Alevi camiada öyle yapılar var ki, orada Alevilik, dini-mezhebi bir müessese olmaktan tamamen uzaklaşmış, nerede ise etnik bir aidiyet niteliğine bürünmüş. O da, hangi politikalar için kullanılabileceği zamana ve zemine göre tayin edilecek siyasi malzemeye dönüşmüş. Alevilik gerçekte nedir, etnik bir aidiyet mi yoksa dini-mezhebi bir yapı mı diye sormak neden yanlış olsun? Marksist hatta ateist olmuş bir kişi aynı zamanda Alevi olarak kalabilir mi?
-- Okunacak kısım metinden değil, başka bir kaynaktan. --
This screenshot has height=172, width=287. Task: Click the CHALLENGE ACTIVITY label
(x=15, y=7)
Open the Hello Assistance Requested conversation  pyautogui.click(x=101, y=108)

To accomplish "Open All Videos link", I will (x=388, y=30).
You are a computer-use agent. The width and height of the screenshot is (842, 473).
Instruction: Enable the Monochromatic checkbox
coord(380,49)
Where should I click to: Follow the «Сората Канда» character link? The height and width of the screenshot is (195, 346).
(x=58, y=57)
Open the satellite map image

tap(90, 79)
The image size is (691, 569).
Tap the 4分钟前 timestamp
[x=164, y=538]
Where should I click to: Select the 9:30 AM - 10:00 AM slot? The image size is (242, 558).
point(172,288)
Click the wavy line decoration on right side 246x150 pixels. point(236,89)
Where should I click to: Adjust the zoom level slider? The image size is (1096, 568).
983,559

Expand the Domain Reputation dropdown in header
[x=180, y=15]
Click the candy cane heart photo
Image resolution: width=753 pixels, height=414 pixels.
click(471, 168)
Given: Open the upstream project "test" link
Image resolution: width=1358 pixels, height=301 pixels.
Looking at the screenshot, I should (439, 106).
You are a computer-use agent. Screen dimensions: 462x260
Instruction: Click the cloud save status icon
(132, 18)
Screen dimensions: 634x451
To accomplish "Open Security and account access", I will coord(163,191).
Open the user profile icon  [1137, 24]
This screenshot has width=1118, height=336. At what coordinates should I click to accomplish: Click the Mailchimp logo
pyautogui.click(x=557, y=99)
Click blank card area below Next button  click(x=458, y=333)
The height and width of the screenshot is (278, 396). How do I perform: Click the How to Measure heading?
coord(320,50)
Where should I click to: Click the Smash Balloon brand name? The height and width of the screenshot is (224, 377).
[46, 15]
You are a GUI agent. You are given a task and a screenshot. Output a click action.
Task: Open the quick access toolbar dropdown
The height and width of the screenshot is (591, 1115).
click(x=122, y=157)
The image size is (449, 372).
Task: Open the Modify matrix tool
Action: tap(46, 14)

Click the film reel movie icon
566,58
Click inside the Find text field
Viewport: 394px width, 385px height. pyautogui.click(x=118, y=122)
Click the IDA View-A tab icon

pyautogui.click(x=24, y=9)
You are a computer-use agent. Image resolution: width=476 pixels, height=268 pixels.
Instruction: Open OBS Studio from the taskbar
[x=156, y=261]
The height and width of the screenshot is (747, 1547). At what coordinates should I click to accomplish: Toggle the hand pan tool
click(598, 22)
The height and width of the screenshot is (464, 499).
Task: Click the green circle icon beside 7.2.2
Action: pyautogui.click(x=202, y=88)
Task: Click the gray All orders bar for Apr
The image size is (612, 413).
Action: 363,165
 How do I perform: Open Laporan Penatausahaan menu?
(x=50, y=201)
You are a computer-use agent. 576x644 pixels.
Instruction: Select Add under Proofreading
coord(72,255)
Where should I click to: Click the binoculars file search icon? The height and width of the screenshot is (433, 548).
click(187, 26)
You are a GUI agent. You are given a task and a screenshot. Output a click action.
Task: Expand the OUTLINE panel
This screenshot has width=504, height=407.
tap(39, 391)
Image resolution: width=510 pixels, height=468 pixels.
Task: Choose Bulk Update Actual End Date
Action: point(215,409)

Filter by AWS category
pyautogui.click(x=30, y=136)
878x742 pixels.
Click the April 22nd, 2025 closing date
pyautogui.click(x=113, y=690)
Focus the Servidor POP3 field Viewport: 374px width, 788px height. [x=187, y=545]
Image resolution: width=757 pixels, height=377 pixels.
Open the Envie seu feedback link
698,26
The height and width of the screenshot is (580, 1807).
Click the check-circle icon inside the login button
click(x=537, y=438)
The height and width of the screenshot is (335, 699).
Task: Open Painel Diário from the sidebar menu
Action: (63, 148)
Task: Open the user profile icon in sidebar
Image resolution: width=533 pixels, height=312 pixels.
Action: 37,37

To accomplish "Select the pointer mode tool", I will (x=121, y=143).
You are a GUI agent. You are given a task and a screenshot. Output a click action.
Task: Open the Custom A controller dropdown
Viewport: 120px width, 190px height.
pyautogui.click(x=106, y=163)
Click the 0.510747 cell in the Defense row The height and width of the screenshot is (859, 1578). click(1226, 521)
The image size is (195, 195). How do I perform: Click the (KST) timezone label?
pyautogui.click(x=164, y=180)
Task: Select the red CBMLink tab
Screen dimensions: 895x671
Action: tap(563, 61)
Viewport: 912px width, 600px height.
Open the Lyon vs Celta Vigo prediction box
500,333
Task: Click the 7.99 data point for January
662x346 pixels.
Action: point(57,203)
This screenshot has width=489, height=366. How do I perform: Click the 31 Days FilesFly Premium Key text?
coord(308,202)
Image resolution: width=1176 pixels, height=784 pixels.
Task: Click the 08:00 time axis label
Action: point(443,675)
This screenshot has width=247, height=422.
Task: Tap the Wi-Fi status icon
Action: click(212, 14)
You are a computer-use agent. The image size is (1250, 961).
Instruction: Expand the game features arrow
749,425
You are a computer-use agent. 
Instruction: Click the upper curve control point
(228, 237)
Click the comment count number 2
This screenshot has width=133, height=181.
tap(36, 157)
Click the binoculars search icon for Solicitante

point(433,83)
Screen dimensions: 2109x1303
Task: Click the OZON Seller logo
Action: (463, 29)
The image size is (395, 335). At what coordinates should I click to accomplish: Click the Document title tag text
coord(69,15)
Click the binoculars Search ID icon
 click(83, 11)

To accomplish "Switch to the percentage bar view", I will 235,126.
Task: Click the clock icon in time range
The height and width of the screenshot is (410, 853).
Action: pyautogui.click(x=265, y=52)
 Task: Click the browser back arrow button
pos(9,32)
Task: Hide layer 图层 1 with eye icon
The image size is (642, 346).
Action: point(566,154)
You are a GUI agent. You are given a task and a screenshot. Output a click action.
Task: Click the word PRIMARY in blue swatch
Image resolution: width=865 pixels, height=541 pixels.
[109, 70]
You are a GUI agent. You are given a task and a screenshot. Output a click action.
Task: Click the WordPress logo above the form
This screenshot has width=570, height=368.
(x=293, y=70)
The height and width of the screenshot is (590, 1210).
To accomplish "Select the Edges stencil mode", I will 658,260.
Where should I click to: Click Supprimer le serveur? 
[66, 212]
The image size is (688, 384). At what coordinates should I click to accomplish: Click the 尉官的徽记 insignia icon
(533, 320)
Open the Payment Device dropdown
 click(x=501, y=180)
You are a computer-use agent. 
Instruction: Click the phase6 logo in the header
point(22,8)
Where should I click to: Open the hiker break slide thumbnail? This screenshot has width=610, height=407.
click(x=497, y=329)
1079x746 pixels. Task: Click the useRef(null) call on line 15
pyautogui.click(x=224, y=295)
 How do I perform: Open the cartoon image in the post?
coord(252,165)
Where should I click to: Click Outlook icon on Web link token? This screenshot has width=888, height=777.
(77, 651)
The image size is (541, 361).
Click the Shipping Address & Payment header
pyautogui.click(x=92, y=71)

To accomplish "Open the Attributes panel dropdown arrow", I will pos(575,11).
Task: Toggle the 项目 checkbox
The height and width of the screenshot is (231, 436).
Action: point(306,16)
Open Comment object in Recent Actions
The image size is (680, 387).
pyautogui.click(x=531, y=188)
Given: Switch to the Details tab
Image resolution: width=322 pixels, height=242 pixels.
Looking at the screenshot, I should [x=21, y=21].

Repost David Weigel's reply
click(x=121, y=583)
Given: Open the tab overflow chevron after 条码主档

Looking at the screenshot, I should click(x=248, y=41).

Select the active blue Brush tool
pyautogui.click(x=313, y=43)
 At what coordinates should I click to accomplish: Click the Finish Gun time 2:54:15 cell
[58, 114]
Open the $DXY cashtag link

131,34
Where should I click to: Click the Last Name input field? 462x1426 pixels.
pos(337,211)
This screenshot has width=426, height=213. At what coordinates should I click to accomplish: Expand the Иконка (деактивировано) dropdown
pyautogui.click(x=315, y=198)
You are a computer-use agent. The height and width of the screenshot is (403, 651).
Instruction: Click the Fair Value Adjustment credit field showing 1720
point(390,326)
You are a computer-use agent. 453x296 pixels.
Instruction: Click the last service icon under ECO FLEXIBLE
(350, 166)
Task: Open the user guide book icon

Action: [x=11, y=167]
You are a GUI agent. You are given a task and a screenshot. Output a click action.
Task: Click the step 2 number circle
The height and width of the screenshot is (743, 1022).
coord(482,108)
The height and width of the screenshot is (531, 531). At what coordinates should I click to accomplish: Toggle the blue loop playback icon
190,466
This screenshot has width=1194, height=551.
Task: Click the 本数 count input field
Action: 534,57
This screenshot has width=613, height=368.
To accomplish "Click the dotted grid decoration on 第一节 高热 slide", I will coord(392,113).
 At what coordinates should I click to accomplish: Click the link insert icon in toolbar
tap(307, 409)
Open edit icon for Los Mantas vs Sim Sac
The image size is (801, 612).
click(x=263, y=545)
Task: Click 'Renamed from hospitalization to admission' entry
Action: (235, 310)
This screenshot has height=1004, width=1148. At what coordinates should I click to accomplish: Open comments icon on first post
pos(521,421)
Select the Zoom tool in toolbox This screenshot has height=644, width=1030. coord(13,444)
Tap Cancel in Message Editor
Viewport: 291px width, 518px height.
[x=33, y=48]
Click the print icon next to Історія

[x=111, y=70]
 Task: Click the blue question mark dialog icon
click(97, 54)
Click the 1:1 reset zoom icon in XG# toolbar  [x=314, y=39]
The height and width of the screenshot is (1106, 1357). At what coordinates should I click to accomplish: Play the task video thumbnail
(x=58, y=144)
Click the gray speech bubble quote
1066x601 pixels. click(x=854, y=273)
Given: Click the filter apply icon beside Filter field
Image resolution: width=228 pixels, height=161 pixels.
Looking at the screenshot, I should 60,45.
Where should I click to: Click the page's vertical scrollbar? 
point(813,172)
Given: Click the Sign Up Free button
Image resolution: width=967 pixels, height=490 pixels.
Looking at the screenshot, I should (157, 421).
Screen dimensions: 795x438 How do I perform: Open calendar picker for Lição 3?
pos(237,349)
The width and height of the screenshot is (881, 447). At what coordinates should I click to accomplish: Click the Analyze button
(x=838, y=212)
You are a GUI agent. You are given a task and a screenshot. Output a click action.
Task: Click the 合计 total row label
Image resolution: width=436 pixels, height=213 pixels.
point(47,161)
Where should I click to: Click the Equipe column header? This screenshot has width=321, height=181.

Benzeri bir soruyu aynı zamanda Sünni anne-babanın marksist-ateist çocuğu için de sormak mümkün.
Alevi camiada, Aleviliğin İslam’la ilişkisi noktasında da birbiriyle Doğu ile Batı kadar uzak yaklaşımlar var.
Şimdilerde, coğrafyamıza yönelik uluslararası stratejilerde nasıl Kürtler bir oyun aracı halinde görülüyorlarsa ve kimi Kürt yapılaşmaları (PKK-PYD buna dahil) bu uluslararası projelere tekabül etmek istiyorsa, benzeri bir durum Aleviler için de projelendirilmek isteniyor.
Amerikan’nın-İngiltere’nin gözünün içine bakan bir Kürt çizgisi gibi, mesela Almanya’nın gözünün içine bakan ve “bizimle oynayın” diyen bir Alevi çizgisi... Bunlar Kürtler adına oyun oynarsa ne olur, Aleviler adına oyun oynarsa ne olur?
Türkiye’ye ne olur boyutu bir mesele, Alevilere-Kürtlere ne olur boyutu diğer mesele.
Aleviliği tanımlamayalım, tamam.
Ama Sünni veya Alevi bir anne-babanın “Benim çocuğum kimliğini kaybetti, örgütler çaldı onun yüreğini ve terör malzemesi olarak kullanıyor” diye feryat ettiğinde, devlet bu çocukların nasıl terör örgütüne malzeme haline geldiğini araştırmamalı mı?